Setting numeric_as_factor = TRUE causes numeric variables to be tested using the following criteria.

Non-numeric variables

These variables can have one of the following three labels:

  • between - the variable is correlated with the groups, and is fixed within each group (each group has exactly one unique, constant value)

  • within - the variable is crossed with the grouping variable, such that all possible values appear within each group. The tolerance_factor argument controls if full balance is also required.

  • both - the variable is correlated with the groups, but also varies within each group but is not fully crossed (or, when tolerance_factor = "balanced" the variable is fully crossed, but not perfectly balanced).

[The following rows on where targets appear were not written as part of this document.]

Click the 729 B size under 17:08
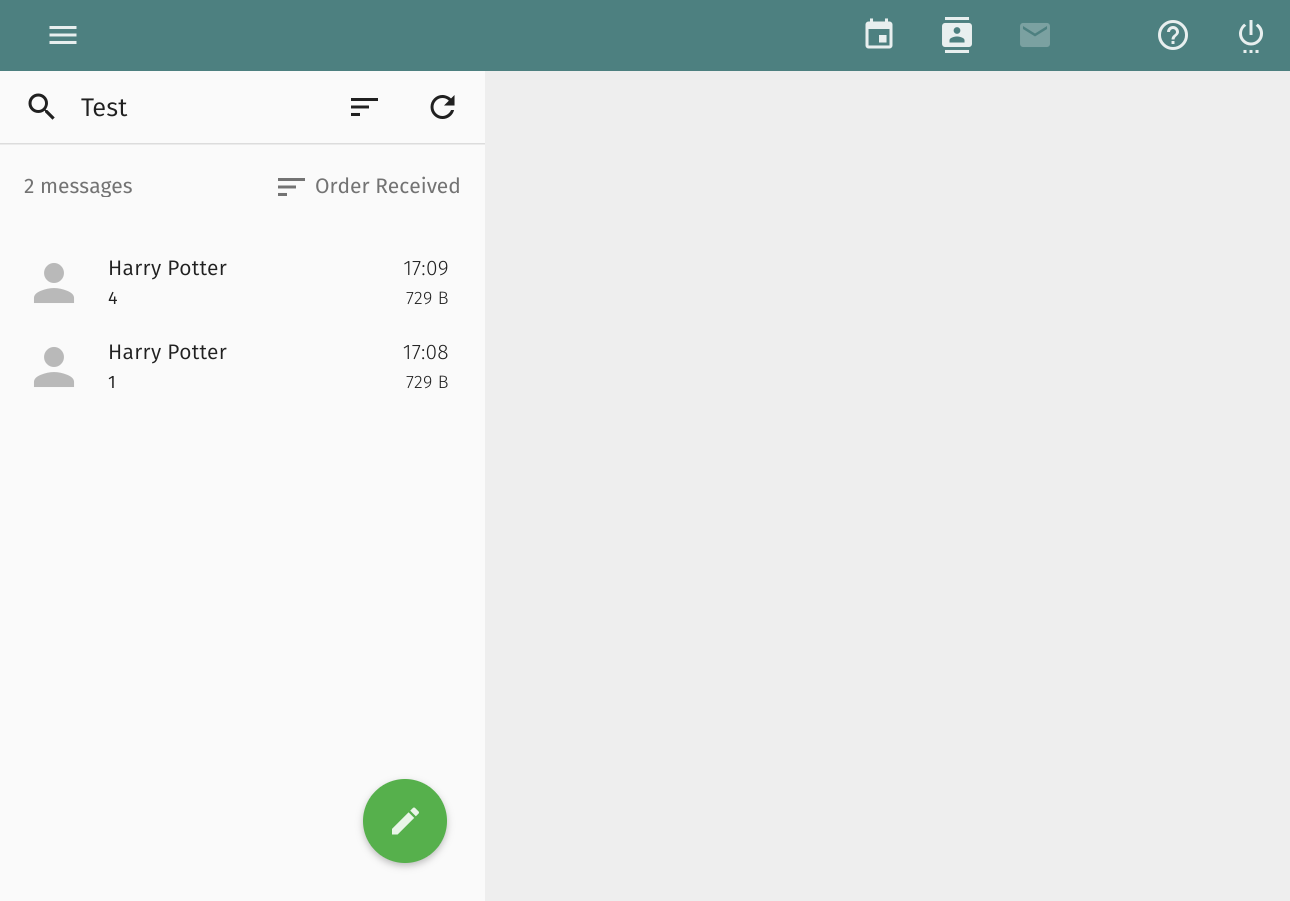This screenshot has height=901, width=1290. pos(427,382)
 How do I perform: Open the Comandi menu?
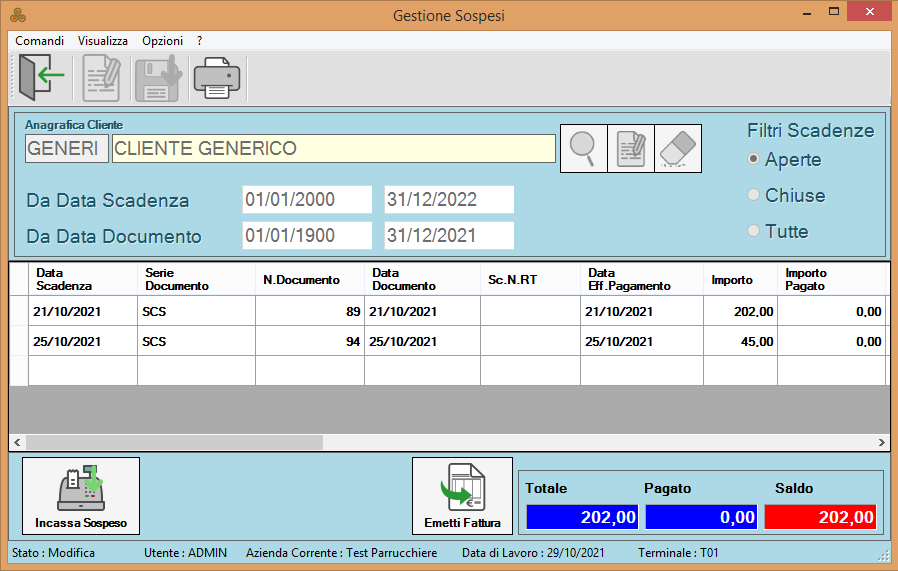click(x=40, y=41)
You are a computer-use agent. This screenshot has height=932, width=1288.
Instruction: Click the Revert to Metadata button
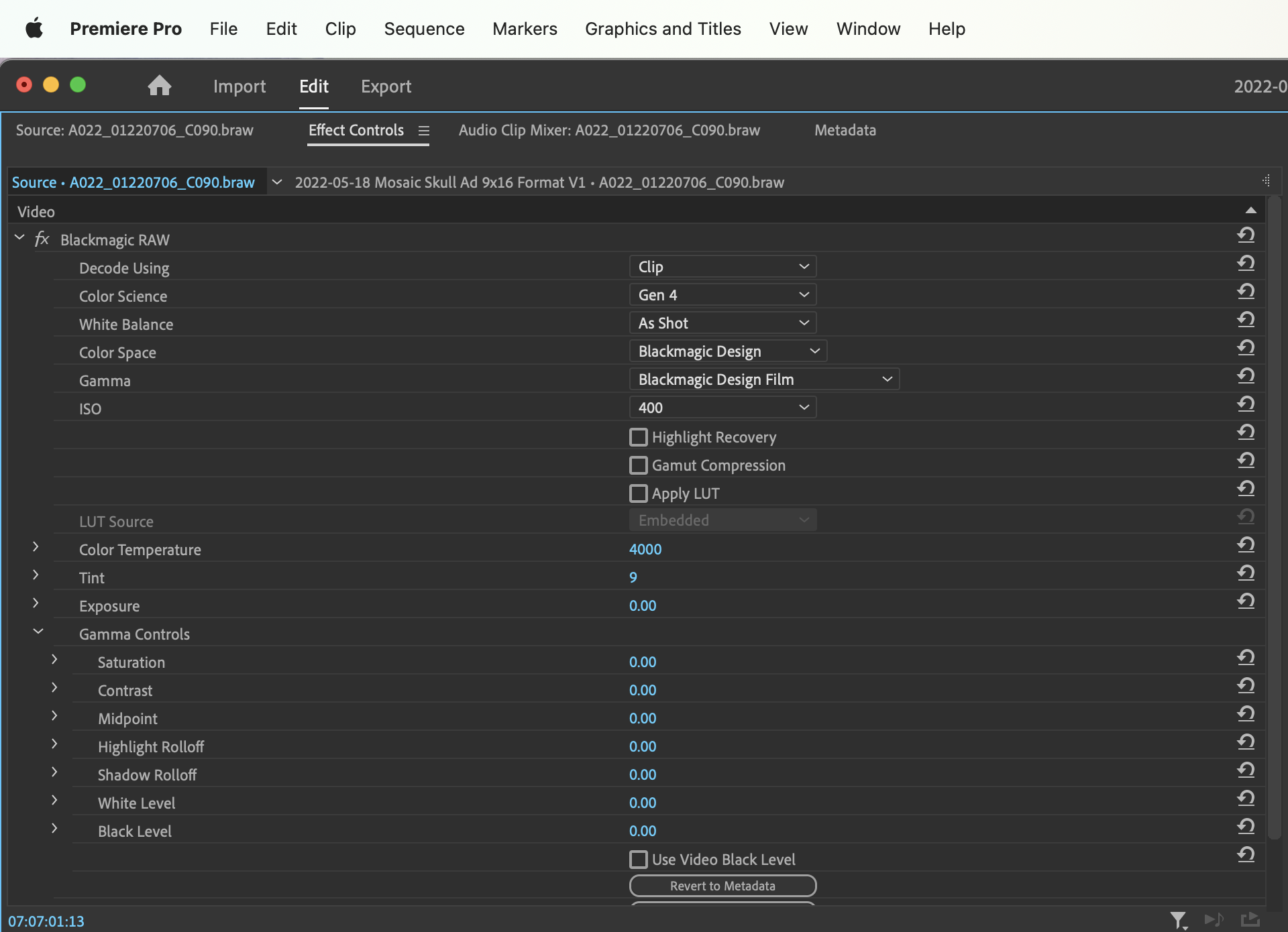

Additionally, the design of non-numeric variables is also checked to see if they are nested within the groups or is they are crossed. This is indicated by the Design column.

Heterogeneity bias

Variables that vary both within and between groups can cause a heterogeneity bias (Bell and Jones, 2015). It is recommended to center (person-mean centering) those variables to avoid this bias. See datawizard::demean() for further details. Use summary() to get a short text result that indicates if and which predictors are possibly affected by heterogeneity bias.

References

  • Bell A, Jones K. 2015. Explaining Fixed Effects: Random Effects Modeling of Time-Series Cross-Sectional and Panel Data. Political Science Research and Methods, 3(1), 133–153.

See also

For further details, read the vignette https://easystats.github.io/parameters/articles/demean.html and also see documentation for datawizard::demean().

Examples

data(npk)
check_group_variation(npk, by = "block")
#> Check block variation
#> 
#> Variable | Variation |  Design
#> ------------------------------
#> N        |    within | crossed
#> P        |    within | crossed
#> K        |    within | crossed
#> yield    |      both |        

data(iris)
check_group_variation(iris, by = "Species")
#> Check Species variation
#> 
#> Variable     | Variation | Design
#> ---------------------------------
#> Sepal.Length |      both |       
#> Sepal.Width  |      both |       
#> Petal.Length |      both |       
#> Petal.Width  |      both |       

data(ChickWeight)
check_group_variation(ChickWeight, by = "Chick")
#> Check Chick variation
#> 
#> Variable | Variation | Design
#> -----------------------------
#> weight   |      both |       
#> Time     |      both |       
#> Diet     |   between |       

# A subset of mlmRev::egsingle
egsingle <- data.frame(
  schoolid = factor(rep(c("2020", "2820"), times = c(18, 6))),
  lowinc = rep(c(TRUE, FALSE), times = c(18, 6)),
  childid = factor(rep(
    c("288643371", "292020281", "292020361", "295341521"),
    each = 6
  )),
  female = rep(c(TRUE, FALSE), each = 12),
  year = rep(1:6, times = 4),
  math = c(
    -3.068, -1.13, -0.921, 0.463, 0.021, 2.035,
    -2.732, -2.097, -0.988, 0.227, 0.403, 1.623,
    -2.732, -1.898, -0.921, 0.587, 1.578, 2.3,
    -2.288, -2.162, -1.631, -1.555, -0.725, 0.097
  )
)

result <- check_group_variation(
  egsingle,
  by = c("schoolid", "childid"),
  include_by = TRUE
)
result
#> Check schoolid variation
#> 
#> Variable | Variation | Design
#> -----------------------------
#> childid  |      both | nested
#> lowinc   |   between | nested
#> female   |      both |       
#> year     |    within |       
#> math     |      both |       
#> 
#> Check childid variation
#> 
#> Variable | Variation | Design
#> -----------------------------
#> schoolid |   between |       
#> lowinc   |   between |       
#> female   |   between |       
#> year     |    within |       
#> math     |      both |       

summary(result)
#> Possible heterogeneity bias due to following predictors:
#> - childid:
#>   math
#> - schoolid: childid, female, math


data(sleepstudy, package = "lme4")
check_group_variation(sleepstudy, select = "Days", by = "Subject")
#> Check Subject variation
#> 
#> Variable | Variation | Design
#> -----------------------------
#> Days     |    within |       

# Or
mod <- lme4::lmer(Reaction ~ Days + (Days | Subject), data = sleepstudy)
result <- check_group_variation(mod)
result
#> Check Subject variation
#> 
#> Variable | Variation | Design
#> -----------------------------
#> Days     |    within |       

summary(result)
#> No predictor found that could cause heterogeneity bias.